XML Schema
Last updated on 2025-04-29 | Edit this page
Overview
Questions
- What is an XML schema?
- What are the basic elements of an XML schema?
- What is an XML Schema used for?
Objectives
After completing this episode, participants should be able to
- identify the basic elements of an XML Schema,
- recognise the basic structure,
- investigate a simple XML Schema.
As you have learned there are standards for annotating data in the Humanities. To ensure that data is properly standardized and interoperable — allowing it to be imported into, for example, cultural heritage databases — technical schemas are used. In the humanities and cultural studies, XML Schema is a common choice. There are different schema languages to express XML Schema. While it is not the only option, the XML Schema Definition (XSD) is widely used to define the structure, elements, and technical rules of an XML document, thereby establishing consistent annotation guidelines. The filename extension is .xsd.
XSD (XML Schema Definition)
By using the XML-based XML Schema Definition you can define:
- the elements and attributes of an XML document
- the number and order of child elements
- data types and default or fixed values for elements and attributes
It is characterised by the use of a schema tag as the container element for the whole document:
The prefix „xs“ or “xsd” indicates the namespace for the Schema.
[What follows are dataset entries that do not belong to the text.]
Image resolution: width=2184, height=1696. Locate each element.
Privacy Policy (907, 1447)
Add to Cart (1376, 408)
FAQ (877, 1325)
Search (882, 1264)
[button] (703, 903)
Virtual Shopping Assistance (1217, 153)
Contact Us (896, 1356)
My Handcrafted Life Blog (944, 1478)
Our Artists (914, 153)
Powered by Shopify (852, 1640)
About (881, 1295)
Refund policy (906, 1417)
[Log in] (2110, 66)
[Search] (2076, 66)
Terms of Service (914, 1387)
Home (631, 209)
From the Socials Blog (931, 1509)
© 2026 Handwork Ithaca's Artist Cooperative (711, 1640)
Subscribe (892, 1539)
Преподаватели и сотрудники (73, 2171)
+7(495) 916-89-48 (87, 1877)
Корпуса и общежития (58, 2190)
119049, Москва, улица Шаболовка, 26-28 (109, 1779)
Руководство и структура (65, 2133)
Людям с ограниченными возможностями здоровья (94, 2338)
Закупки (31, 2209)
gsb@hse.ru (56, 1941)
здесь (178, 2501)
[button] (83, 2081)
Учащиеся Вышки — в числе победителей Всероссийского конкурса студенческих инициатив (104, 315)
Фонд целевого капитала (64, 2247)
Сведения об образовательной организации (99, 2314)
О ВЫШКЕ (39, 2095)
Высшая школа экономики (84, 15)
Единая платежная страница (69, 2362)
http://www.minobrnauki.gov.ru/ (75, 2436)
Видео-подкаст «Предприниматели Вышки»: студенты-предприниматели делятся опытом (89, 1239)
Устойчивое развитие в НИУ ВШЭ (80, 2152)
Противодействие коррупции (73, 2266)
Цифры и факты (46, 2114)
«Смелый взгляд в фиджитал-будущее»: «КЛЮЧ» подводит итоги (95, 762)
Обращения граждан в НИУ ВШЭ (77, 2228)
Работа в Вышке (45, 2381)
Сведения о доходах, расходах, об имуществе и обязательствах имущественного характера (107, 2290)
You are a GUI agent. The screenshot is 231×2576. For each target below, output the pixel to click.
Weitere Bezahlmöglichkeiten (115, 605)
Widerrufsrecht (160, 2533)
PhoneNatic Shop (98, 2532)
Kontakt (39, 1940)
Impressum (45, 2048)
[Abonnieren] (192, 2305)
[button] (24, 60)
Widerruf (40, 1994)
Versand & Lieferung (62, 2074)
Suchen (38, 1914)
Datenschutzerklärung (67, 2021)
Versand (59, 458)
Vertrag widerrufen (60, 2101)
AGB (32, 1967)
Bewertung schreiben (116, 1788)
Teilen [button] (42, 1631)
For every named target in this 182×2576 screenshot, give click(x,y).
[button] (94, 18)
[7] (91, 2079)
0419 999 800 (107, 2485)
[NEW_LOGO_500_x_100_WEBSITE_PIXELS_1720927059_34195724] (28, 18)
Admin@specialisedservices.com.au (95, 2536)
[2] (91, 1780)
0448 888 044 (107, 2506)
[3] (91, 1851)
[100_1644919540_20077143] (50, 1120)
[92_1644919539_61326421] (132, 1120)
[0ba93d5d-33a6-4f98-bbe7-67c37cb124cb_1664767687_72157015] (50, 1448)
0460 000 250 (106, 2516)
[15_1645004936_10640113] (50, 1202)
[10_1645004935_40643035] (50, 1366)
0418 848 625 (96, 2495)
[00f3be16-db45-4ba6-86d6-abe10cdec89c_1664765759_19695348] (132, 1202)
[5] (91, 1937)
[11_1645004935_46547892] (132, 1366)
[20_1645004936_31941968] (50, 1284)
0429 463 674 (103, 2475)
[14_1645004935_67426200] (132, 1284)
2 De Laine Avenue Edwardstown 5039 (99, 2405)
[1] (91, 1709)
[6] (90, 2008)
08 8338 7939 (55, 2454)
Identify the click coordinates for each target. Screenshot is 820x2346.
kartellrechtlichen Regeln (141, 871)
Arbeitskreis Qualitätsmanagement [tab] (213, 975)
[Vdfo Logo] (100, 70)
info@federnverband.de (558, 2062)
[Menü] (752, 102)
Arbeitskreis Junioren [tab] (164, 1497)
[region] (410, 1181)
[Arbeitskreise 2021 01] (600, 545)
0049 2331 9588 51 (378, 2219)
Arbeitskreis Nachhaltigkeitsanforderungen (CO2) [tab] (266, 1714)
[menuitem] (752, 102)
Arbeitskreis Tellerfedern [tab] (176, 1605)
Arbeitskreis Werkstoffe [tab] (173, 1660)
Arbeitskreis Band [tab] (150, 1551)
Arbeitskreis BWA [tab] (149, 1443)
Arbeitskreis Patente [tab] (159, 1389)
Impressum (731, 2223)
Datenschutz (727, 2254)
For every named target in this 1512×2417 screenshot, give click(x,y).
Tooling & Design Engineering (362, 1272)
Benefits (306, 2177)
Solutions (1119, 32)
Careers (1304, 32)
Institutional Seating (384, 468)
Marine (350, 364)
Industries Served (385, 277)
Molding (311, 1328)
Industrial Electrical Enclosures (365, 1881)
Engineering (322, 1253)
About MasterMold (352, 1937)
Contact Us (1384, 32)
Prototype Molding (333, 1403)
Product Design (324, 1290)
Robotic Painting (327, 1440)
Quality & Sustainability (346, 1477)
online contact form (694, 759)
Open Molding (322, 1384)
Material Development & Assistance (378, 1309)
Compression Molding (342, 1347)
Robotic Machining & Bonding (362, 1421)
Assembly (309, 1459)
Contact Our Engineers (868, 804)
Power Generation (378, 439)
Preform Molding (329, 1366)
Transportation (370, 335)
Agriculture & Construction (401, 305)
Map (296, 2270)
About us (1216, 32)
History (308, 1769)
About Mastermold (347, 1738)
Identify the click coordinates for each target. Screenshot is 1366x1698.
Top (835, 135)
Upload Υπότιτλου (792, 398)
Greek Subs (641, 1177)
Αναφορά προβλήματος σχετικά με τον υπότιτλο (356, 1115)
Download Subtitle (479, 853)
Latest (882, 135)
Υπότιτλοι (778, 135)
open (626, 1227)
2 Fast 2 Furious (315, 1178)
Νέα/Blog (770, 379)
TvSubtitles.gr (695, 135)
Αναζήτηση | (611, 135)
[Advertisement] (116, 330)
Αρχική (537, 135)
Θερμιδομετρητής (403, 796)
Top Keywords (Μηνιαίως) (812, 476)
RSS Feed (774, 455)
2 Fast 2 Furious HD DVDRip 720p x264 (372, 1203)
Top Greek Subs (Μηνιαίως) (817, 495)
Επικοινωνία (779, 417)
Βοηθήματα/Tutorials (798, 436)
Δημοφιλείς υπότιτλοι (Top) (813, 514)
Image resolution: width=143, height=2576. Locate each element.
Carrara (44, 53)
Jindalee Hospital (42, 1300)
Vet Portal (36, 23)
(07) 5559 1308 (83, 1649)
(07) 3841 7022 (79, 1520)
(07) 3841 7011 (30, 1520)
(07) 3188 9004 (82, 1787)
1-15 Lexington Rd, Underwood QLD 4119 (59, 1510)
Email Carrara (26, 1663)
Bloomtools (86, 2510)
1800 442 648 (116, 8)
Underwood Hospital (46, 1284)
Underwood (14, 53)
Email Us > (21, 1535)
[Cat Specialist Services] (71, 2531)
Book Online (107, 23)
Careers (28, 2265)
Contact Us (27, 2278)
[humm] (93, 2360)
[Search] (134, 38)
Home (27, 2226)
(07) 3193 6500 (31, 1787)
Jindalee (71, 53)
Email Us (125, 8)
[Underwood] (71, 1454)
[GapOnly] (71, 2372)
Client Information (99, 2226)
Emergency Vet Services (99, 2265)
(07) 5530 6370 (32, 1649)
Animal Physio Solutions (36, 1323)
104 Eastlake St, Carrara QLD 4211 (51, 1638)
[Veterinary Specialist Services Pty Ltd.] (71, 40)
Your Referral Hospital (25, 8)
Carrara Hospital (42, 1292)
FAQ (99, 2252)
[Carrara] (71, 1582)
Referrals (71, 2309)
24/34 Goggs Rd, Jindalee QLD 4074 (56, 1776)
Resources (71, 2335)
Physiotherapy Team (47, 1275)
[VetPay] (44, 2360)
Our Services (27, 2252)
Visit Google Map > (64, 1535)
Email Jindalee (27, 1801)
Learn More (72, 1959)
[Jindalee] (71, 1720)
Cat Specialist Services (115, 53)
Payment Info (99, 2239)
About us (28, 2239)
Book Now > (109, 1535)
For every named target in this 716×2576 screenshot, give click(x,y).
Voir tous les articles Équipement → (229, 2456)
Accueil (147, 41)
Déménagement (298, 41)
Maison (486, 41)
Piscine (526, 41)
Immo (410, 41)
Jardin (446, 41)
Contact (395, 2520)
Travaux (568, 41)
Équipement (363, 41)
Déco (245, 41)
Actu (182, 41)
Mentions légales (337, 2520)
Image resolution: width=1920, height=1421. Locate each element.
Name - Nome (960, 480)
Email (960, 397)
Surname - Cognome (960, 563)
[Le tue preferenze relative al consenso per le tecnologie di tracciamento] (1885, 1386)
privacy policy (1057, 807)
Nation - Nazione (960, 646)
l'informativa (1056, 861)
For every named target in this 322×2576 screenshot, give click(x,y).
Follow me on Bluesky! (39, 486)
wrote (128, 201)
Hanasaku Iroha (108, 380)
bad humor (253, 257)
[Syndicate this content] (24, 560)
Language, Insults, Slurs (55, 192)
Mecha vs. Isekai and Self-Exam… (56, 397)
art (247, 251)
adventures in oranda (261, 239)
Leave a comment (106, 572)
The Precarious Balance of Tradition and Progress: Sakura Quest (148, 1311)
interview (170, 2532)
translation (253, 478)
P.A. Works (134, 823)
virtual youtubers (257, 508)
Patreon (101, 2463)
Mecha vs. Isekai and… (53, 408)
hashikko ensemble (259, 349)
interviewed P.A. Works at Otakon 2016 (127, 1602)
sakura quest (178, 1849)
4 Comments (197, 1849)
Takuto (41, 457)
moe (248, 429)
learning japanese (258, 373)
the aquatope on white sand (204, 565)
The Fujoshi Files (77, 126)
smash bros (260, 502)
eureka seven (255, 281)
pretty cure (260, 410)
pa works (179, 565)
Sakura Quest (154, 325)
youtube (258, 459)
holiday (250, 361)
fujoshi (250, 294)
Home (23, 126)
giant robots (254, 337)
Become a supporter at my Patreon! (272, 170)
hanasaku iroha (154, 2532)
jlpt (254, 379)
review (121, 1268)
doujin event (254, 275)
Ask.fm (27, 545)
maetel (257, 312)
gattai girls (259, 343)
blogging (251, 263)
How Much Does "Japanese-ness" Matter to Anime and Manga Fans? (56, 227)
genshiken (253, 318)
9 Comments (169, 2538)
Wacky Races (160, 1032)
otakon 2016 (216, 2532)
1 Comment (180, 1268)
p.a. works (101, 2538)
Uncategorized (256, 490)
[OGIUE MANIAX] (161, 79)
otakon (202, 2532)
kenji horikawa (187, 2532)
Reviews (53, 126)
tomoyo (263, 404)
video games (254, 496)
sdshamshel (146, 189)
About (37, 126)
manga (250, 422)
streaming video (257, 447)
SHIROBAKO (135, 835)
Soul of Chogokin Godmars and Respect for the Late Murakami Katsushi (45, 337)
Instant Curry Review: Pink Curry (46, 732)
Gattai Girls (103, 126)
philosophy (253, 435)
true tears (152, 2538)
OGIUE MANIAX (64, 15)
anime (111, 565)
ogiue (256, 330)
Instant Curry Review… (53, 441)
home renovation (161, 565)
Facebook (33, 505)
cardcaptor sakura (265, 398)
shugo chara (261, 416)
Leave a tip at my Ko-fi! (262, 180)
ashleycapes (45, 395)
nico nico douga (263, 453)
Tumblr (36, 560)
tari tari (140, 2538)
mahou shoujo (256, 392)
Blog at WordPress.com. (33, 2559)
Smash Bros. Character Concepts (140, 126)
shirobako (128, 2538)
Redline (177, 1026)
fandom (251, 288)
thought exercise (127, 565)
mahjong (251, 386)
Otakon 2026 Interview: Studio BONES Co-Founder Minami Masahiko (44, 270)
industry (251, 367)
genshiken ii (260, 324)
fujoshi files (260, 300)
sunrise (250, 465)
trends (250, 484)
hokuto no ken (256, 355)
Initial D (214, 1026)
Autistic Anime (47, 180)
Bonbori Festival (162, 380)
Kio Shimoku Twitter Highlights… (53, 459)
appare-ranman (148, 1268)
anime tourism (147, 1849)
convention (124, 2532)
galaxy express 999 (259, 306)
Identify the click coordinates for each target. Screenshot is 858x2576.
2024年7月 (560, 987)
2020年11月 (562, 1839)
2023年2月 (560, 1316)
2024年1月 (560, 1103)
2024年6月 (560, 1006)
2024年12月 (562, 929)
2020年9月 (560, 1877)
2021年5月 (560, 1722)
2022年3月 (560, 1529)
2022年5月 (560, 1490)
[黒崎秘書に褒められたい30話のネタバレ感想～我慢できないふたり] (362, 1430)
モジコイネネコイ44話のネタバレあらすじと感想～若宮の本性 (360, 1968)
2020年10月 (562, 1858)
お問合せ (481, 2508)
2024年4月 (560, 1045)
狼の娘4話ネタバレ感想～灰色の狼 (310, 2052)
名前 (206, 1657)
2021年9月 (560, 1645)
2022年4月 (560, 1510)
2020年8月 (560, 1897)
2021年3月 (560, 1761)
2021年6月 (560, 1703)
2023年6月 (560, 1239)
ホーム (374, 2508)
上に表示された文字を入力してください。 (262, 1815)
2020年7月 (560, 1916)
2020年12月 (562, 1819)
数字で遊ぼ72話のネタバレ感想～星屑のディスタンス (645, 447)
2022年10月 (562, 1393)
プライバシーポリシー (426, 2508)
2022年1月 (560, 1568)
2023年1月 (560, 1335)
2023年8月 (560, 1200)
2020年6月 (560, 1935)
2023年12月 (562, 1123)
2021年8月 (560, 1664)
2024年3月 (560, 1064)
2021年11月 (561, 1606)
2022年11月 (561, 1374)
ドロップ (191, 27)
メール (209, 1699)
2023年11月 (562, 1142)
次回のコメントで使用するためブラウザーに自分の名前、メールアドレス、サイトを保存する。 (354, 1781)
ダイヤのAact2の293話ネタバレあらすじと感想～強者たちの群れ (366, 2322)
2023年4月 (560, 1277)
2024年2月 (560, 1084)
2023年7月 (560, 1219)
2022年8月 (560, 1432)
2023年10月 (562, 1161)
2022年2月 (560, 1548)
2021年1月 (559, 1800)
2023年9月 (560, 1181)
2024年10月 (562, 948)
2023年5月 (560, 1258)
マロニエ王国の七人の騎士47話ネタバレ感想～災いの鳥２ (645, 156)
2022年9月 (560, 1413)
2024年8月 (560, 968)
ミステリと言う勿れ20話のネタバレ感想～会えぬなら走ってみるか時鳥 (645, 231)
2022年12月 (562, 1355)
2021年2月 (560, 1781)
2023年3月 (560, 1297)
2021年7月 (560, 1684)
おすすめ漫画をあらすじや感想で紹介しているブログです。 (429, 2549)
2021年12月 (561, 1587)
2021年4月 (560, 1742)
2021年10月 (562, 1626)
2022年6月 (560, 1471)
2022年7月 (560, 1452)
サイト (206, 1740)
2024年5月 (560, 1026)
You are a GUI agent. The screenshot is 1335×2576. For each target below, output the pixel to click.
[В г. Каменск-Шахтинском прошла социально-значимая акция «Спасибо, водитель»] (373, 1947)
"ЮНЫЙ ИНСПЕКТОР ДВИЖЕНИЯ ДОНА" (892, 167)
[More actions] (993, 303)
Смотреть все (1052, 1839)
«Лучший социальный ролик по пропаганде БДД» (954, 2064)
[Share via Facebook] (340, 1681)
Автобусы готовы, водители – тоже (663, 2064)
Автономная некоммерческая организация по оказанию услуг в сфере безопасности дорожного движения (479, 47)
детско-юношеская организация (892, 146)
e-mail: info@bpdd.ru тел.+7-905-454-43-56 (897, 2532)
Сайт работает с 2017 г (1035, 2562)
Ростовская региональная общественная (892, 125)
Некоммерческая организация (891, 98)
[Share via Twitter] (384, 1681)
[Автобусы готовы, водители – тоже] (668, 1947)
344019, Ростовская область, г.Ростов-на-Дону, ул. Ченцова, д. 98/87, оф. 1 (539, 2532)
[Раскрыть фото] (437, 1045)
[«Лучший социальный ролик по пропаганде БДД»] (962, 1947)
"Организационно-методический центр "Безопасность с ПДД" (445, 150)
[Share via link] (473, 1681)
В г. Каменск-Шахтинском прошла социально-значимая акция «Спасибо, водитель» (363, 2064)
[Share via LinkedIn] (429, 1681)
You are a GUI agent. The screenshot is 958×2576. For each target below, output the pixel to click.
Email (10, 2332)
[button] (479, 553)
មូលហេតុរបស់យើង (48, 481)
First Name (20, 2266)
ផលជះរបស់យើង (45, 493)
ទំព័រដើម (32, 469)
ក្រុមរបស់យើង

Remember not to use : in XML tags. Since the colon is a meta character with a reserved meaning, do not use it anywhere except when referencing namespaces.
Namespaces
Callout
A namespace contains a set of rules and is defined in the XSD file. Other, existing namespaces can also be included in a certain namespace. The rules defined by existing namespaces are also referenced in the XML document.
The namespace mechanism for XML data has been developed by the W3 Consortium1. A namespace is a set of rules that provides specifications for XML elements and attributes. For example, it describes how elements and attributes are named or used. A namespace can be technically stored in the form of an xsd file or in the form of theoretical documentation. Technical specifications can be requirements for data types or minimum or maximum values. Documentation usually describes contextual relationships or rules for using controlled vocabularies or thesauri. Specifications from the documentation may be technically incorporated into the schema. Otherwise, they may be found as comments in the file.
Example from LIDO Schema2 for the gender of an actor with additional human-readable notes:
XSD
<xsd:element name="genderActor" type="lido:textComplexType" minOccurs="0" maxOccurs="unbounded">
<xsd:annotation>
<xsd:documentation>Definition: The sex of the individual.</xsd:documentation>
<xsd:documentation>How to record: Data values: male, female, unknown, not applicable. Repeat this element for language variants only.</xsd:documentation>
<xsd:documentation>Notes: Not applicable for corporate bodies.</xsd:documentation>
</xsd:annotation>
</xsd:element>
The xs:annotation is a container in which additional information can be embedded. When xs:documentation is used within the container, the information is processed in a human readable way. If xs:appinfo is used within it, it means that information is machine-readable.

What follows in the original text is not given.